Sì, giudizi in cui noi come Ordine abbiamo presentato istanza d’intervento. Con la procedura del prelievo, ossia con un’udienza preliminare in cui la Corte valuterà innanzitutto l’ammissibilità del nostro intervento, e con l’udienza del vero e proprio giudizio di costituzionalità fissata alcuni mesi dopo, entro febbraio o marzo 2020. Abbiamo buone chances: dall’ 82 in poi la Corte ammette gli Ordini professionali come enti esponenziali della categoria. Non è possibile che in Italia sia considerato doloso anche l’infortunio professionale, cioè l’articolo, eventualmente lesivo dell’onorabilità di qualcuno, viziato da un mero errore compilativo. Si assume il nostro dolo, non quello del medico che opera la gamba sbagliata. Assurdo. Come la responsabilità in vigilando del direttore che, vista l’ampiezza della produzione di una singola testata, è di fatto il solo caso di responsabilità oggettiva prevista dal nostro ordinamento penale. Ma su una simile battaglia ci faremo valere con tutte le forze.

A cosa pensa?

A una conferenza stampa o a un intervento su una rete televisiva nazionale già in caso di felice esito dell’istanza di prelievo dinanzi alla Consulta. Direi che anche sul carcere ai giornalisti il Parlamento si fa superare dalla Corte, come nel caso Cappato.

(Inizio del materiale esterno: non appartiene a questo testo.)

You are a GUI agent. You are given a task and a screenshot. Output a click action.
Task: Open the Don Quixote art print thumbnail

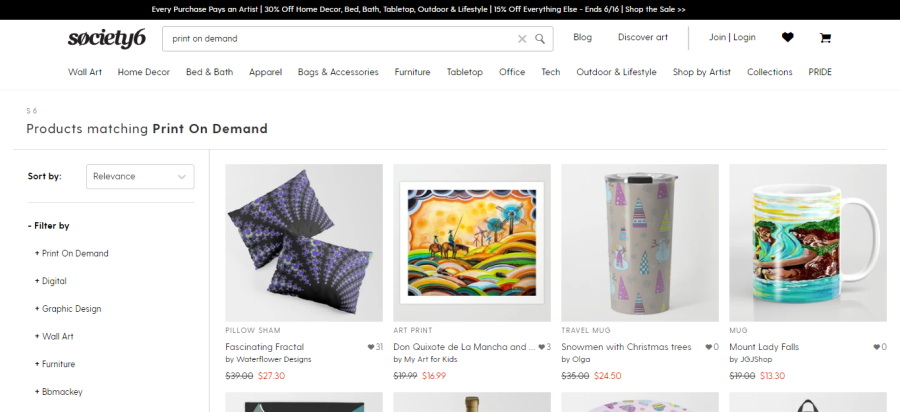pyautogui.click(x=472, y=242)
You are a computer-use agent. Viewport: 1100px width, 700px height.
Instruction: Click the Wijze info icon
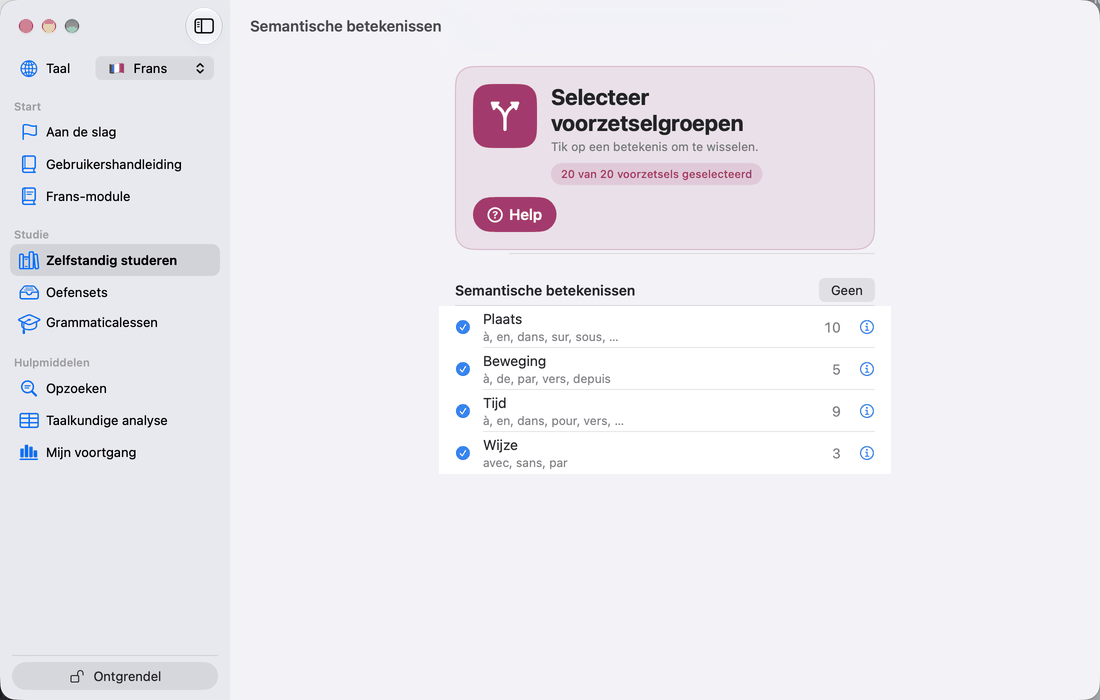866,453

Siamo esposti a ingiustizie e invettive in rete. A che punto è l’intesa con il Cnf contro il linguaggio d’odio?

È un progetto molto importante. Il Consiglio dell’Ordine dei giornalisti ha approvato la bozza di protocollo d’intesa con il Cnf dieci giorni fa. Credo che lo sottoscriveremo a breve con il presidente del Cnf Andrea Mascherin, che crede molto nell’accordo, così come il vicepresidente della Scuola superiore dell’avvocatura Rino Sica. L’obiettivo centrale è promuovere insieme la cultura del dialogo e della dialettica come valore che preserva innanzitutto la tenuta della democrazia, quindi vitale per ogni singolo cittadino. Chi è bersagliato deve difendersi ma è giusto anche che si impegni per diffondere una visione che dall’odio ci liberi una volta per tutte.